Participants in both groups felt that the relationship of appraisal to revalidation affected the process, leading to caution in what was discussed or promised in the way of development plans:

‘However you sell appraisal, it's never going to be a comfortable thing for people because … it's going to be linked to revalidation … if you don't become revalidated then it's a big hassle.’ (EA.)

‘I was deeply suspicious of it and thought it might be some sort of stick to beat me with.’ (PA.)

One external appraisee admitted that she had set easily obtainable objectives so she was ‘going to look rosy at the next appraisal’.

There was also concern about how information that has been gathered during an appraisal should be shared:

‘Confidentiality was untidy. I wasn't sure if I had somebody that I was meant to be reporting back to … or if it remained with me … what happens if you find people who are failing … what is the appraiser meant to do? … That hasn't been spelled out in any way.’ (External appraiser.)

The impact of choice of appraiser and practice dynamic on collusion and avoidance

There was disagreement about whether a GP appraiser should ideally be from within the practice or external. Issues raised in relation to this included lack of local/personal knowledge; the impact of current practice dynamic, for example health, work efficiency or personality issues with or between partners; the particular difficulties surrounding appraising more senior partners; and the resultant impact of these issues on evasion or collusion in the process. Members of both groups had mixed feelings and were able to see advantages and disadvantages of both methods.

Some responders thought external appraisers who lacked local knowledge of appraisees (and any work-related problems they may have) were in danger of not realising that discussion of serious problems was being evaded.
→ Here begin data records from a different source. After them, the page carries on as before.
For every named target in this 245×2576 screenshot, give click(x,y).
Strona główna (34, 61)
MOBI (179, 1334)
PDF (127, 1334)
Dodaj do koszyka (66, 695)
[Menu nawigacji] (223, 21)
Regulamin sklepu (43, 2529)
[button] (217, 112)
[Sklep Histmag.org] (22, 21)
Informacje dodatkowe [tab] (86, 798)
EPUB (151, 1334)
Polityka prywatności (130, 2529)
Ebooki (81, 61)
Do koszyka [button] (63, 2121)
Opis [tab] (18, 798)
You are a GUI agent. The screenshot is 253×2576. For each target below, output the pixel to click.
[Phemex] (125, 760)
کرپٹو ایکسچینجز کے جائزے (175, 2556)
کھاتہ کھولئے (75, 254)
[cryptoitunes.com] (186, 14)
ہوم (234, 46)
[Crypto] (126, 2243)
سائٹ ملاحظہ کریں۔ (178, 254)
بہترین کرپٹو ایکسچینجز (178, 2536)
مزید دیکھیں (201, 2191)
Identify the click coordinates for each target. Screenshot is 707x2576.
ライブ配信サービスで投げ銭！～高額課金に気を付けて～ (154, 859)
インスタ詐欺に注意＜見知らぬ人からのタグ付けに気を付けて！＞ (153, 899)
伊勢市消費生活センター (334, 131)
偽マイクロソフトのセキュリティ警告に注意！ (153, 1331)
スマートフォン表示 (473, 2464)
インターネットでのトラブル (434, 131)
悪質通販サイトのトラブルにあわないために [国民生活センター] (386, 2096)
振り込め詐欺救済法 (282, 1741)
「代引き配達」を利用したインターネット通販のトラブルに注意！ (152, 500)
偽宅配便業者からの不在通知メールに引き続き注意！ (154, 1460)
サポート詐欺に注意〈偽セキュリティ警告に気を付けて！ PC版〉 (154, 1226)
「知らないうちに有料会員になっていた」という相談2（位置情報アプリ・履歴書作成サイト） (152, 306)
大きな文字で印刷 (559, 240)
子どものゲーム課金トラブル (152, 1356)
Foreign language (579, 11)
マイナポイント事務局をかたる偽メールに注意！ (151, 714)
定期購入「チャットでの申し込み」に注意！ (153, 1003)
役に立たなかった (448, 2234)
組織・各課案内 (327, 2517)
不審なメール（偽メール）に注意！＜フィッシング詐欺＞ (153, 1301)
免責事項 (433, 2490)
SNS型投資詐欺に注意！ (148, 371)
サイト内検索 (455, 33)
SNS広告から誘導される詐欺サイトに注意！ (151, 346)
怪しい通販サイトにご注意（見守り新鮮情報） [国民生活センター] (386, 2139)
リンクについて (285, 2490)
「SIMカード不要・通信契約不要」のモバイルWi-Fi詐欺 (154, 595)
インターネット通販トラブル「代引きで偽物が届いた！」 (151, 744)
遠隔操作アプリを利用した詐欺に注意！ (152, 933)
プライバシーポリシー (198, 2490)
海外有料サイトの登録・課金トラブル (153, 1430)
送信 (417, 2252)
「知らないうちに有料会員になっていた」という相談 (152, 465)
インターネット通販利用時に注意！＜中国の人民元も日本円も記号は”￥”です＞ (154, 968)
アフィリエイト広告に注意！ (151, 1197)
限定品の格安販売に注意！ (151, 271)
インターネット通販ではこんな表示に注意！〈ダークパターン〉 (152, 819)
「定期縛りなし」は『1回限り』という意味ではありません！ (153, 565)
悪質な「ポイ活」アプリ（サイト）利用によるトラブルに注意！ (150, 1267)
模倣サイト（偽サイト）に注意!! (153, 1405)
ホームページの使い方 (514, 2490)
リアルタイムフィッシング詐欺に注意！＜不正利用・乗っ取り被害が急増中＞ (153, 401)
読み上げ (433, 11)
However, this was balanced by the belief that partner appraisers might collude with appraisees to avoid discussing problems that were too uncomfortable.

Partner appraisees thought local knowledge of the practice's problems was very important, and that feedback to partners by someone with local knowledge would be more likely to be effective:

‘They [external appraisers] don't know the problems that happen day to day in our practice … but my partners who know the day-to-day running of things have more constructive suggestions and I think will actively help me if they know what my problems are.’ (PA.)

However, in the partner appraisal group some thought tackling difficult areas with partners was too problematic:

‘Trying to deal with some of the behaviour (e.g. motivation and interaction within the practice) in the appraisal process is a bit tricky because that is personally threatening.’ (PA.)

‘Saying everything is wonderful because they are too terrified to say it is not.’ (PA.)

‘The first thing my appraiser said was “well we accept that … there are no problems or anything, so how do you feel?” and that's how we started.’ (PA.)

Collusion was not confined to partner appraisal. Here, an external appraiser realised that the appraisee did not wish to discuss health issues that she thought may have been affecting his work:

‘I suppose in an appraisal there are certain issues that we should have touched upon which you can avoid … I felt it was very important to respect his wishes but wondered afterwards … what mechanism there was or how one should deal with it.’ (External appraiser.)

Some external appraisers recognised that the appraisees were occasionally ‘playing the system’ and avoiding issues:

‘There was definitely intentional digression in a couple … the games people play, we were both doing it … both elements are just as able to manipulate the direction of appraisal.’ (External peer appraiser.)

For some (mentioned by both groups) there was an advantage in an external appraiser looking freshly at the appraisee with no preconceived ideas:

‘It's helpful if someone comes from outside, it takes it out with the practice and can be more reflective and they can give you ideas.’ (EA.)

Most in the partner group felt positive about appraising each other, and some that the presence of their appraiser made compliance with development plans more likely:

‘It empowered us to know a lot more about what's going on in each other's lives.’ (PA.)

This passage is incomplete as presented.